◆ **Aim of the exercise**: In the news item on Senate filibusters below, render this sentence in Spanish: "The ability of the minority party to block votes, a procedure known as a filibuster, could be curtailed."

News / USA

Washington Week: Focus on Filibusters

Washington Week: Focus on Filibustersi
X
July 14, 2013 10:10 PM
Washington is bracing for a major legislative battle this week - not over a specific bill, but over the rules governing the U.S. Senate. The ability of the minority party to block votes, a procedure known as a filibuster, could be curtailed. VOA’s Michael Bowman reports, weakening the filibuster might stem chronic legislative gridlock, but could also erode a historic American safeguard against the raw will and power of majority rule.
Washington Week: Focus on Filibusters
Michael Bowman
Washington is bracing for a major legislative battle this week - not over a specific bill, but over the rules governing the U.S. Senate.  The ability of the minority party to block votes, a procedure known as a filibuster, could be curtailed.  Weakening the filibuster might stem chronic legislative gridlock, but could also erode a historic American safeguard against the raw will and power of majority rule.

◆ **Information shown**:
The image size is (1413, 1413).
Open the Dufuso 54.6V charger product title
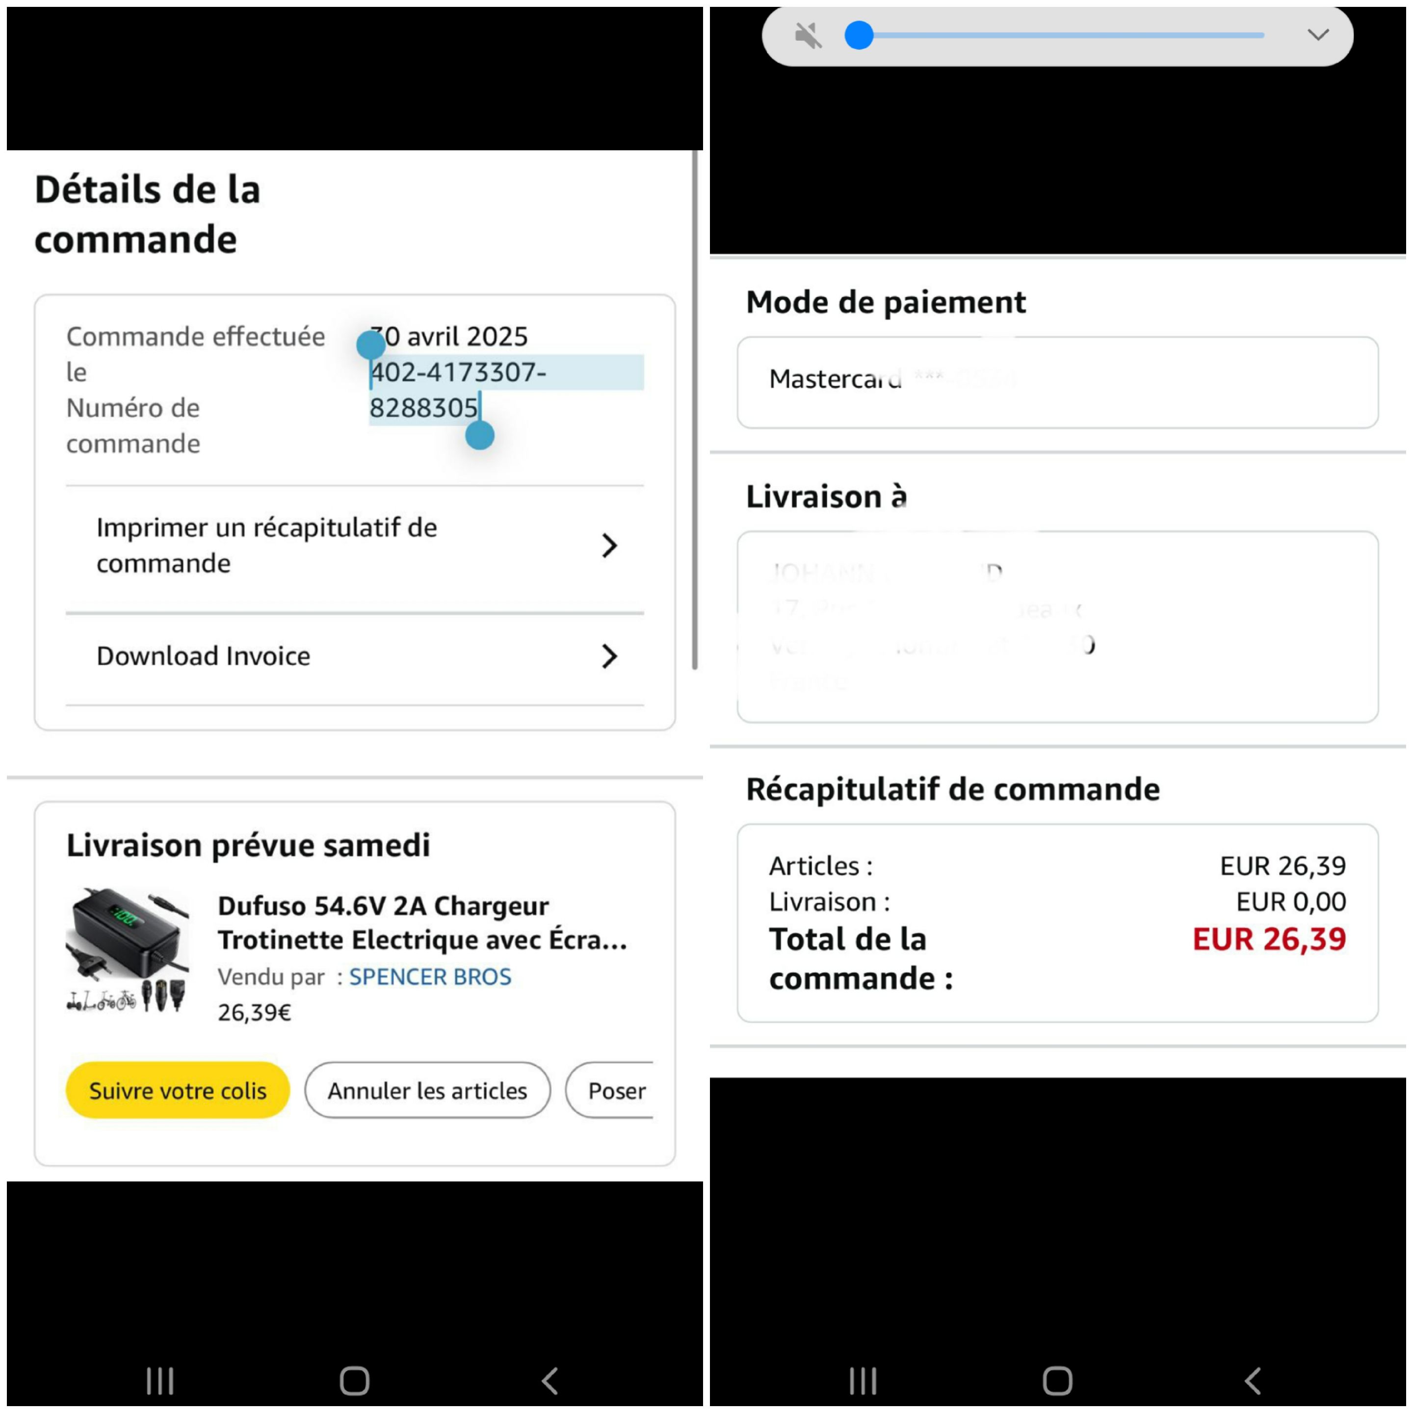[x=422, y=922]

◆ **Output**: La capacidad del partido minoritario para bloquear votaciones, un procedimiento conocido como filibusterismo, podría verse restringida.